Jochims: Our organization has about 200 full-time employees. At the moment, a maximum of 45 to 50 can come into the office. We see that particularly the younger people, most of whom live in Amsterdam, where our headquarters is, don’t have much space at home, and have children around, so we try to give them some comfort to come to the office. We are quite selective about who is able to go in. We see a lot of demand from our employees, though.
Belford: Last July, we shifted to an approach where people can go into the office voluntarily. We ended up finding that almost no one did, and we are still operating in that environment. Our attitude at first was “we have to get everybody back to the office as soon as its safe.” As we have gone on, we have shifted very significantly mentally to a new reality where, while the office will open back up, we think we will have to be very flexible with our employees for quite a while.
RoccoGrande: We have a lot of younger employees who use technology more and travel all the time. Some of our top performers do better when they are out of the office than when they are in it. Everyone is an adult and manager of their time, and I do not think that will change. The first part of this work from home experiment started off working wonderfully well. But today, I see less productivity from our teams, and part of that is due to lack of collaboration. I would guess the majority of our people would come back to the office straight away if they were allowed to.
Meet the roundtable
Deutsche Finance International
RoccoGrande is co-managing partner of London-based global investment manager DFI, which he co-founded in 2016. The firm specializes in operational real estate and pursues core-plus and value-add strategies. It is part of Deutsche Finance Group, a global real estate investment management company with more than $9.1 billion of assets under management, around a fifth of which is in the office or life sciences sectors.
Belford joined Clarion over 25 years ago. He is an equity owner in the New York-based manager and lead portfolio manager for its $17 billion open-ended diversified core fund, which has an exposure to the office market of around 30 percent. Clarion has assets under management of around $55 billion overall, around 20 percent of which is in the office sector.

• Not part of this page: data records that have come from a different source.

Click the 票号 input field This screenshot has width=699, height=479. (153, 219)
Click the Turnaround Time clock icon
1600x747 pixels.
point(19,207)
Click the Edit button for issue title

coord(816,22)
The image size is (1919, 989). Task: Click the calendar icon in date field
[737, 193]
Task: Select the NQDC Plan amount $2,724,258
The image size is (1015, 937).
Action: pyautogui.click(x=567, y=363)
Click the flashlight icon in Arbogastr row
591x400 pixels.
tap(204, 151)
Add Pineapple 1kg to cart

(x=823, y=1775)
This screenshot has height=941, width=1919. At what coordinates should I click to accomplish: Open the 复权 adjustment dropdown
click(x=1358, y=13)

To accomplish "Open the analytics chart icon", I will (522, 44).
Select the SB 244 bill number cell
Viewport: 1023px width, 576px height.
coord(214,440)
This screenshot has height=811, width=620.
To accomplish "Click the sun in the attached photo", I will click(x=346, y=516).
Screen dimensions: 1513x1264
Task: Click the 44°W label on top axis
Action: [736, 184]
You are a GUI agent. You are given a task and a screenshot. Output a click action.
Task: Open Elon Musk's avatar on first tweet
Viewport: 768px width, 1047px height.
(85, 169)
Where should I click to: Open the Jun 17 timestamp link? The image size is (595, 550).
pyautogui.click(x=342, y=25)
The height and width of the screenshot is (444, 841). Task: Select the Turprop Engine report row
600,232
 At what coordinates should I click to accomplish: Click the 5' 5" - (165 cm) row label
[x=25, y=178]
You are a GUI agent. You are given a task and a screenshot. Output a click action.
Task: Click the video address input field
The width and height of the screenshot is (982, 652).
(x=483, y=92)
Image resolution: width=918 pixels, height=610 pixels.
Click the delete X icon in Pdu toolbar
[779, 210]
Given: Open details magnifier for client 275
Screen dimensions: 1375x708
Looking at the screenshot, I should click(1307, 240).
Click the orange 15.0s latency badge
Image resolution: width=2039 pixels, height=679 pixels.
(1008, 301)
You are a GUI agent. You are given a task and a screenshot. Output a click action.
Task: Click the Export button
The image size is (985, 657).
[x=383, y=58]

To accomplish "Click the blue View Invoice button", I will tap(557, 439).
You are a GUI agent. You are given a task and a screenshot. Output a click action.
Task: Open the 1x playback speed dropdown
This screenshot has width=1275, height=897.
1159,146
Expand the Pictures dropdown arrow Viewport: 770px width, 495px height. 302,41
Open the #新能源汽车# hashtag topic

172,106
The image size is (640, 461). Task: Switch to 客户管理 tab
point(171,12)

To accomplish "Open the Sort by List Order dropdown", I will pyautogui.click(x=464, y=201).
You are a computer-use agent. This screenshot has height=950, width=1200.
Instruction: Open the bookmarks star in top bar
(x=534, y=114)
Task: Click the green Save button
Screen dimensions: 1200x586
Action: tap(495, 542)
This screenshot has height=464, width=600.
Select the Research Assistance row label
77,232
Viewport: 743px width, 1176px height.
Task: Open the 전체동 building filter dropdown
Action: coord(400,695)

Director Dutch office and hotel investments
Bouwinvest Real Estate Investors
Jochims joined Bouwinvest 15 years ago, and manages its €1.2 billion Dutch office fund. The firm invests mainly on behalf of pension funds including bpfBOUW, the Dutch construction workers pension fund for which it has the global real estate investment mandate. Bouwinvest manages around €15 billion of assets overall, about 65 percent of which is in the Netherlands.
Head of offices, Europe
Nuveen Real Estate
Deacon is responsible for leading office investment activity across Europe at Nuveen Real Estate, the real estate asset management arm of US insurance company TIAA. Nuveen manages around $133 billion of assets globally, across the risk spectrum from development to core mandates, of which approximately $32 billion is located in Europe, and 25-30 percent is in the office asset class.